_LISTED ENTRIES_
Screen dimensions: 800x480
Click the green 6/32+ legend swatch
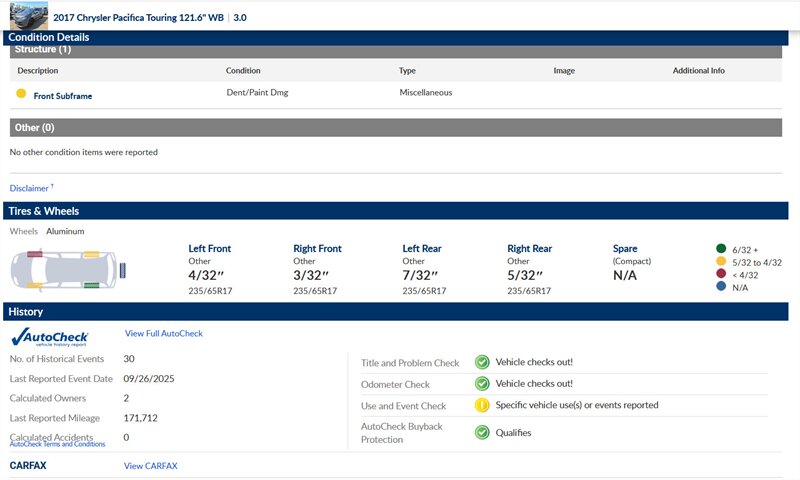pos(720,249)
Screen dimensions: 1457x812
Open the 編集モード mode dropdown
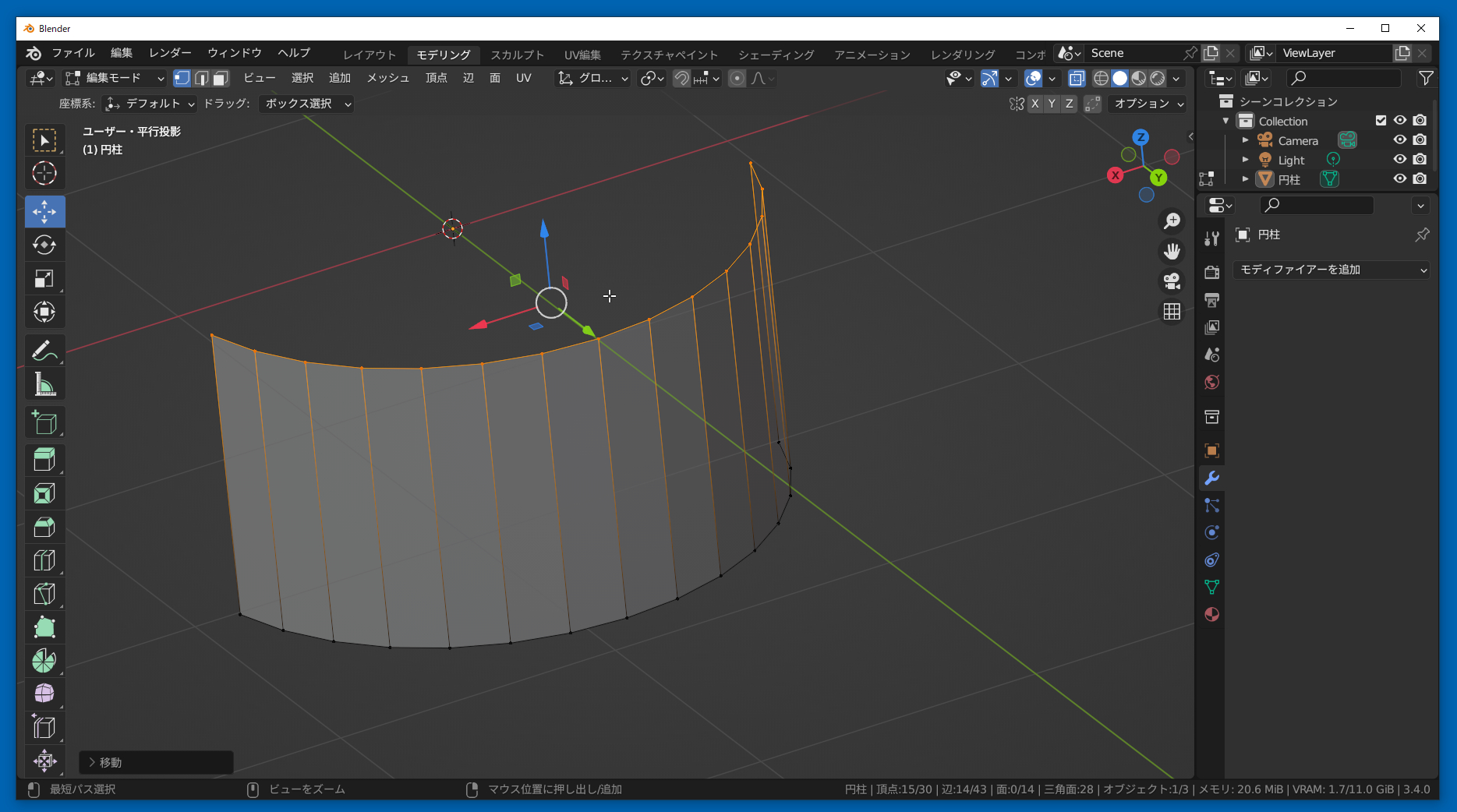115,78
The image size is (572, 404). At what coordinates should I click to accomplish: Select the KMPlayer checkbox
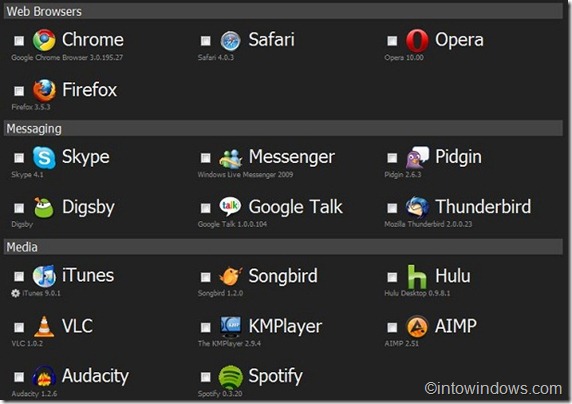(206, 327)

_EXERCISE INSTRUCTIONS_
The records above are to be transcribed word for word. Skip the images.

_EXERCISE SOLUTION_
Screen dimensions: 800x480
Click the green 6/32+ legend swatch
pos(720,249)
Screen dimensions: 1457x812
Open the 編集モード mode dropdown
115,78
The image size is (572, 404). At what coordinates should I click to accomplish: Select the KMPlayer checkbox
(206, 327)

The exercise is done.